> EXERCISE DIRECTIONS
Restate exactly, and only, the lines from the one containing "Instruction: Open the d logo home icon" through the end of the entries, keeping both endpoints.

> EXERCISE INPUT
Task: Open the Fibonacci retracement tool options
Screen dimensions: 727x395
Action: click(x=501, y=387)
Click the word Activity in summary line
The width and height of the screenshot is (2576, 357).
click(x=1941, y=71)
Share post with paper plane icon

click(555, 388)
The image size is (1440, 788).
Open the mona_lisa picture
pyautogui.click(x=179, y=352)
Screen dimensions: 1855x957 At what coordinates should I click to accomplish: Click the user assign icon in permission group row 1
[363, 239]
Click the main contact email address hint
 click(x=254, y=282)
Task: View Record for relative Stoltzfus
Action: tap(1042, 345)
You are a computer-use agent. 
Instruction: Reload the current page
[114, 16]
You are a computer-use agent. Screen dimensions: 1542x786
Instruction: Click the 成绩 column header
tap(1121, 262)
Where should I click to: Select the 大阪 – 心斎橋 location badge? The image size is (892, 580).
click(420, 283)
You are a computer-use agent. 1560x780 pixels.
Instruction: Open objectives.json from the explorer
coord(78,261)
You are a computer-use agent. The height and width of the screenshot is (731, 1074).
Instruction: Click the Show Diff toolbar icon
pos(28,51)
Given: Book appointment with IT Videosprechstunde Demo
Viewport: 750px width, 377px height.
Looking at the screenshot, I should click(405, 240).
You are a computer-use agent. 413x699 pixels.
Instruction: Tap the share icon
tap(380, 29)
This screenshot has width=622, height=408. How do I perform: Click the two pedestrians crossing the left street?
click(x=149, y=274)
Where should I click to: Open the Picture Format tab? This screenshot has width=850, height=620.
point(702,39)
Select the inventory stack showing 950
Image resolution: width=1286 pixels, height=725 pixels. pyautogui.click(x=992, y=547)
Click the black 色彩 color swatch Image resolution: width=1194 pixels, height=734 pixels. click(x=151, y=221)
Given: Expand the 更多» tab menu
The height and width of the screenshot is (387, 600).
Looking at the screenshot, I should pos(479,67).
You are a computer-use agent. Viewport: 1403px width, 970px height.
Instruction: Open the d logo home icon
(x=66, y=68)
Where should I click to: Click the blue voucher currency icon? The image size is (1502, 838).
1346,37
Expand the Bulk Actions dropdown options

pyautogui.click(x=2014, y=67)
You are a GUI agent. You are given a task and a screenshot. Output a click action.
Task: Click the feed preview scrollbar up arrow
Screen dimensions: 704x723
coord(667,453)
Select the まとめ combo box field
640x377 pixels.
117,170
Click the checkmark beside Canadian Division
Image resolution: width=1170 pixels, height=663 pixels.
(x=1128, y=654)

> PROBLEM SOLUTION
Instruction: Open the d logo home icon
(x=66, y=68)
Where should I click to: Click the blue voucher currency icon? The image size is (1502, 838).
1346,37
Expand the Bulk Actions dropdown options

pyautogui.click(x=2014, y=67)
You are a GUI agent. You are given a task and a screenshot. Output a click action.
Task: Click the feed preview scrollbar up arrow
Screen dimensions: 704x723
coord(667,453)
Select the まとめ combo box field
640x377 pixels.
117,170
Click the checkmark beside Canadian Division
Image resolution: width=1170 pixels, height=663 pixels.
(x=1128, y=654)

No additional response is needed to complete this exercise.